Эрнест Парадниек кроме огорода трудится еще и в зоологическом саду, торгует с лотка. Ему это удобно — и жалованье идет, и на кухне «горного кафе»
Он вполне мог рассказать юному родственнику про какую-нибудь дырку в заборе. Причем с мудрейшей целью — чтобы родственник не платил целых пятнадцать копеек за входной билет. Пятнадцать копеек — это же день жизни, причем не самой голодной жизни. Бутылка молока — восемь копеек, пара яиц на яичницу — допустим, четыре копейки, за две копейки можно взять целый фунт белого хлеба, а черного — чуть ли не полтора фунта. И целая копейка еще остается — на роскошь и деликатесы!

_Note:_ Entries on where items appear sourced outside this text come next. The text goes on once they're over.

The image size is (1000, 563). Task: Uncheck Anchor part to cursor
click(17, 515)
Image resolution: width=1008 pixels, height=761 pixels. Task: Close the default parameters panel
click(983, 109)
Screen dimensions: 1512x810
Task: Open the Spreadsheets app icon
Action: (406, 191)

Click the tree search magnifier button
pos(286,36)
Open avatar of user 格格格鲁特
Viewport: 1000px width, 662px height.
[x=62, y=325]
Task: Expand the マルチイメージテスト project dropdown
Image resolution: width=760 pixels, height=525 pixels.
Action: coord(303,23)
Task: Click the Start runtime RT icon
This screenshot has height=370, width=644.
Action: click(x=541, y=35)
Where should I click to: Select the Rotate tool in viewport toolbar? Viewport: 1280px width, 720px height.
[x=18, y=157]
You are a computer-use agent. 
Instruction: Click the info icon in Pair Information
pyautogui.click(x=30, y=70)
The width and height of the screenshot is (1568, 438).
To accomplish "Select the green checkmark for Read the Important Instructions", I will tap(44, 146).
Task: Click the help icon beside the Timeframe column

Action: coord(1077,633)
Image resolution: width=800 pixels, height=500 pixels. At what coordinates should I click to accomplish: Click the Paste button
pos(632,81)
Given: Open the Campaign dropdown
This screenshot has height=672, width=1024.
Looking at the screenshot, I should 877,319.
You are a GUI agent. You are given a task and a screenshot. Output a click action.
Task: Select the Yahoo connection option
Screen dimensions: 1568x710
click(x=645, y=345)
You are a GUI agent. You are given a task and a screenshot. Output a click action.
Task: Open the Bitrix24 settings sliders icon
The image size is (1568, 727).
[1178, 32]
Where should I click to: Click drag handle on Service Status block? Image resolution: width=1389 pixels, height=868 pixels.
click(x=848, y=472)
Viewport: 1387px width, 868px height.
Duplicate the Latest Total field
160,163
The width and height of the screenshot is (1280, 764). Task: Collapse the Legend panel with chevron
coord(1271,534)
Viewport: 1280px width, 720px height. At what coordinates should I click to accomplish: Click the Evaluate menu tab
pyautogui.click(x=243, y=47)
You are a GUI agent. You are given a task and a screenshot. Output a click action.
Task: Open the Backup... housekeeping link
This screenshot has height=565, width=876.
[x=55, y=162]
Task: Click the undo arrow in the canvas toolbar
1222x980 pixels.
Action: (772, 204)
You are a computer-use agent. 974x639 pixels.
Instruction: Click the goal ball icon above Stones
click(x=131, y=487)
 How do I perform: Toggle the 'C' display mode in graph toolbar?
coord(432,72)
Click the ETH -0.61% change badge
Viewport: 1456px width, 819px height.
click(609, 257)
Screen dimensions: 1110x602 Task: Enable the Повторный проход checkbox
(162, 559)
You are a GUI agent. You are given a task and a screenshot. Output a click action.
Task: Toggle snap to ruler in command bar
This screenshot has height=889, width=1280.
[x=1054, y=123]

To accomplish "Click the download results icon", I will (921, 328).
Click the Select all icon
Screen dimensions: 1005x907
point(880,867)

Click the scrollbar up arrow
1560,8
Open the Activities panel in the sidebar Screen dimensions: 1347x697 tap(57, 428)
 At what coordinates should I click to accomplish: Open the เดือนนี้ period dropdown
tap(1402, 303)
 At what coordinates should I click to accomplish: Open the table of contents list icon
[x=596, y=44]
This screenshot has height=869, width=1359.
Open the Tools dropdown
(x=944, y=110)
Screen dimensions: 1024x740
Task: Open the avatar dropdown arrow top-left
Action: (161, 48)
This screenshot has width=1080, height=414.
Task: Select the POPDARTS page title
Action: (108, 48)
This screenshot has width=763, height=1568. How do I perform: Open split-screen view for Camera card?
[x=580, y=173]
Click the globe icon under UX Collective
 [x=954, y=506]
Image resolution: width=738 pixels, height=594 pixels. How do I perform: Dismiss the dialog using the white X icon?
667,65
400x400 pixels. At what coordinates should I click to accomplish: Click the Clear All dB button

Пича в зоологическом саду уже однажды побывал — за счет Лабрюйера. Возможно, там побывал и Кристап. А может, и нет — кто ему деньги на трамвайный билет даст? Своих велосипедов у парнишек нет. Но все велосипеды в окрестностях им знакомы. И они знают, на каких хозяева ездят до первого снега, а то и по снегу, а какие запирают в сараях и кладовках до будущей весны.
Допустим, Пича с Кристапом давно уже присмотрели те два велосипеда, что исчезают и появляются снова. От сарая, где их хранят, до зоологического сада — пожалуй, верст семь. Что это для молодых ног?!
Электрический фонарик у дворника Круминя есть — сам Лабрюйер ему как-то подарил. Стащить и вернуть на место — несложно. А зоологический сад ночью — это же джунгли, пампасы! Это же такое приключение!
Остается вопрос — почему два охламона решили повторить это приключение. Ведь в первый раз они чуть не влипли в неприятности — когда хозяин велосипедов обнаружил пропажу. Казалось бы, хватит с вас, ребятки, подвигов, удалось вернуть велосипеды — и слава богу! Но нет, Пичу с Кристапом опять потянуло ночью на подвиги. Не всех зверей разглядели?
— Я сейчас телефонировать в полицию не буду, — сказал Лабрюйер. — Подождем еще часа два. Сходите еще раз в школу, может быть, мальчики там появились. Если нет — тогда будем их искать всерьез.
Выпроводив взволнованных матушек, Лабрюйер пошел в лабораторию — убедиться, что Каролина там. И если отсутствует — связаться с фрау Вальдорф, чтобы послала хоть кухарку взглянуть, не стало ли фотографессе плохо.
Каролина заперлась в лаборатории и ответила сварливым голосом, что занята — делает карточки с рижскими видами на продажу. Кроме того, она потребовала, чтобы Лабрюйер поискал художника — того самого, что малевал задники с морским пейзажем, старинным замком и прочими затеями, необходимыми для фона.
— На что вам? — спросил Лабрюйер.
— Рождество на носу.
— Это как — на носу? — Лабрюйер даже растерялся, до Рождества оставалось порядочно времени.
— Нужен рождественский фон — елки там, сани с подарками, ангелочки в небе. И новогодний фон нужен, я придумала — автомобиль с дырками, на котором большими цифрами — «1913», а в небе — аэропланы и еще какая-нибудь дребедень. Поздравительные карточки хорошо берут. Пока он намалюет — как раз и будет Рождество.
Лабрюйер не сразу понял, что за дырки. Каролина имела в виду отверстия, в которые клиенты, зайдя за живописный задник, просовывали головы, и на карточке толстый господин оказывался стройным авиатором, парящим в облаках, или шофером за рулем, или хоть моряком на яхте. Это баловство действительно пользовалось спросом.